**Given exercise**
Recast the items from the line containing "Task: Toggle Start" up to and including the line containing "pyautogui.click(x=1043, y=381)" as a JSON list of strings, with one string per line and blank lines omitted.

**Data entries**
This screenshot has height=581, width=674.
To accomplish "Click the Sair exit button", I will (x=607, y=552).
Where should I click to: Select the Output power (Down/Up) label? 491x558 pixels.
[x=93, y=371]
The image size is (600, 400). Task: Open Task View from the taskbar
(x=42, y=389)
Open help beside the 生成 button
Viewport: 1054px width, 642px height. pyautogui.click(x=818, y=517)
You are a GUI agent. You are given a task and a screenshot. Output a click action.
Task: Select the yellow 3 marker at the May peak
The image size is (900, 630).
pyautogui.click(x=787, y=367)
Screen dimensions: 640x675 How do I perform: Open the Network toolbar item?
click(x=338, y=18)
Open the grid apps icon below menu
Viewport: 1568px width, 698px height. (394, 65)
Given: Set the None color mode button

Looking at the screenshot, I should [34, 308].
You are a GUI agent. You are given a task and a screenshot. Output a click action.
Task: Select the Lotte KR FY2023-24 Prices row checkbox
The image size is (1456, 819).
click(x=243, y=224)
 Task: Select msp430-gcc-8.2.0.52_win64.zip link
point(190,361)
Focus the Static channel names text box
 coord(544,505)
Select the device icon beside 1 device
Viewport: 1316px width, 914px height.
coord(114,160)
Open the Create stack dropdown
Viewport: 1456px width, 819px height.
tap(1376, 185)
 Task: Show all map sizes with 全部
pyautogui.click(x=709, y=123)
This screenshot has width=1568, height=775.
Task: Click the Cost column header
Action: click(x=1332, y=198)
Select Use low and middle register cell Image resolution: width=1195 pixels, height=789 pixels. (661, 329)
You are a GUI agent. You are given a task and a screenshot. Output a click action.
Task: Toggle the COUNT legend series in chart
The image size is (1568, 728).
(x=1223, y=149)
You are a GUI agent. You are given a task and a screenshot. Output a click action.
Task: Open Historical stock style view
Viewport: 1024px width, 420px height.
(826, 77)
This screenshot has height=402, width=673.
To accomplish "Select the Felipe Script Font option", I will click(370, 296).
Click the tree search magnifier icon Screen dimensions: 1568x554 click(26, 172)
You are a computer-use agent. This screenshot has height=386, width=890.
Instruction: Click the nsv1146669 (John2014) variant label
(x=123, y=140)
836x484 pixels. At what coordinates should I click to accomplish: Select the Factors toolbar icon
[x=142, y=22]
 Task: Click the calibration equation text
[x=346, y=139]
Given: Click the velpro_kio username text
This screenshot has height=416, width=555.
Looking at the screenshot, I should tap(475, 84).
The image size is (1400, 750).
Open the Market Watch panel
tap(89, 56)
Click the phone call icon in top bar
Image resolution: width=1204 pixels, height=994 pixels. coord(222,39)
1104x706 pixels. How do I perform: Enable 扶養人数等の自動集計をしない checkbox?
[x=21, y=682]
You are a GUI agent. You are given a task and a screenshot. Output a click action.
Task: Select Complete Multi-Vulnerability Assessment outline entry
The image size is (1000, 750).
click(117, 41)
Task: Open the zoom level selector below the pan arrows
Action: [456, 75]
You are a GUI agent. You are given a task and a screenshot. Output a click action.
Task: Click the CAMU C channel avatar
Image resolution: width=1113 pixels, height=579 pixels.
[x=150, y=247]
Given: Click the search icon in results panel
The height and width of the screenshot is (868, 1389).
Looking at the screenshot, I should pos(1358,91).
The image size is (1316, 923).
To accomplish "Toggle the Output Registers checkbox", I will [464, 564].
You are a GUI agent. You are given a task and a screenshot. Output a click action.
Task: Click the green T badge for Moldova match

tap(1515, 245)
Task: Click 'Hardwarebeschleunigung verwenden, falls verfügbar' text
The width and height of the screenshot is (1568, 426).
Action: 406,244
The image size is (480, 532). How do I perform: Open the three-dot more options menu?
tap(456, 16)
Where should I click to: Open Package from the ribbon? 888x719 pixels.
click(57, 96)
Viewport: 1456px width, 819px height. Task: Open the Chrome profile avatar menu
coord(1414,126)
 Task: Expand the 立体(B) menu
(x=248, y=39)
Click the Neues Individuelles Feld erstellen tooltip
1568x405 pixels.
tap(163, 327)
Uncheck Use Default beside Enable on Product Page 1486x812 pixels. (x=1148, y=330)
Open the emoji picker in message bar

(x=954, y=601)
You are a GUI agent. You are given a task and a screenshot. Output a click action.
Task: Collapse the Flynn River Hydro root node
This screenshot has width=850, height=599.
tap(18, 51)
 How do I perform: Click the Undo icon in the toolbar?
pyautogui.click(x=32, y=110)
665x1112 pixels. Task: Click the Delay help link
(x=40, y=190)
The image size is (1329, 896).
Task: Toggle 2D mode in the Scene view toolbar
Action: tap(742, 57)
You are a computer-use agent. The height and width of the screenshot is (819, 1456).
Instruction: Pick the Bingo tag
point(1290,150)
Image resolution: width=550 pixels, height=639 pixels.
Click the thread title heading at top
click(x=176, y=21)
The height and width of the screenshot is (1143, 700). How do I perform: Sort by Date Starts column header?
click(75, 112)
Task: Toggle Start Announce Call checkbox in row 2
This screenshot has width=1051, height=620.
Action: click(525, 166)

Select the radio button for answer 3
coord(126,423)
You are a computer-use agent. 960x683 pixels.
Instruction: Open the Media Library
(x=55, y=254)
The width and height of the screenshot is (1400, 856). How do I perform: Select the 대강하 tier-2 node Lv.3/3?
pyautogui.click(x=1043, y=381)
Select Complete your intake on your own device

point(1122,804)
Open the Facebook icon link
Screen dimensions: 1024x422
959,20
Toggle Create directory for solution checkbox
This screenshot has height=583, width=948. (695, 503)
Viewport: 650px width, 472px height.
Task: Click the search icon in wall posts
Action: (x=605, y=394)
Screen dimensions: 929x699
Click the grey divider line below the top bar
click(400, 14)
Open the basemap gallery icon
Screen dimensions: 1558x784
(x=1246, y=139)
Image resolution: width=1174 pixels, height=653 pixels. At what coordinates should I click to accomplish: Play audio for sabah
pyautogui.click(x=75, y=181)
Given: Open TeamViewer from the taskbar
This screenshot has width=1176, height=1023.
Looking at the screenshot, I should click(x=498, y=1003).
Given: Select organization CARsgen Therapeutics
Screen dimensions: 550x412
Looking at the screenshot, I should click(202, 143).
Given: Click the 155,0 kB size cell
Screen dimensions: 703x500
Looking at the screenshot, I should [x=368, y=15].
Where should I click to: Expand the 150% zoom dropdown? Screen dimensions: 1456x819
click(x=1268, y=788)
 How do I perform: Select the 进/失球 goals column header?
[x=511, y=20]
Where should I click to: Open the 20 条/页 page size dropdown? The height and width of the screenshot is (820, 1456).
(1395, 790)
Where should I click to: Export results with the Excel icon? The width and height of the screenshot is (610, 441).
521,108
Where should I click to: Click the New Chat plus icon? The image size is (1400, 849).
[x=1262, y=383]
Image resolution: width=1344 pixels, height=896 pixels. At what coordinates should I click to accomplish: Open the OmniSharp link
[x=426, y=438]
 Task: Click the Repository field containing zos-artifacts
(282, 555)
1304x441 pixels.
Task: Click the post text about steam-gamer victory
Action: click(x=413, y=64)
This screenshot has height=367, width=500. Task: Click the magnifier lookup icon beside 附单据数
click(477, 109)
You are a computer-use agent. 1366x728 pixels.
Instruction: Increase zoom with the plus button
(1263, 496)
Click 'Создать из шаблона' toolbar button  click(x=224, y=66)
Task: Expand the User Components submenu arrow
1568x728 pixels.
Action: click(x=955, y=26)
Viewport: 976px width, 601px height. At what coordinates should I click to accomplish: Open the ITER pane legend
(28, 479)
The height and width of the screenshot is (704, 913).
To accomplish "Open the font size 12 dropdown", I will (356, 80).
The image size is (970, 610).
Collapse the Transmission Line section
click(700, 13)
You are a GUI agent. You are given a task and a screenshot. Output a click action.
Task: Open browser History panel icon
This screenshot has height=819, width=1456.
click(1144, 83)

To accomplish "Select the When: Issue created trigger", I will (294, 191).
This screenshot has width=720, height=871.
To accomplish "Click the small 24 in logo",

**Solution to this task**
[
  "Task: Toggle Start Announce Call checkbox in row 2",
  "This screenshot has width=1051, height=620.",
  "Action: click(525, 166)",
  "Select the radio button for answer 3",
  "coord(126,423)",
  "You are a computer-use agent. 960x683 pixels.",
  "Instruction: Open the Media Library",
  "(x=55, y=254)",
  "The width and height of the screenshot is (1400, 856). How do I perform: Select the 대강하 tier-2 node Lv.3/3?",
  "pyautogui.click(x=1043, y=381)"
]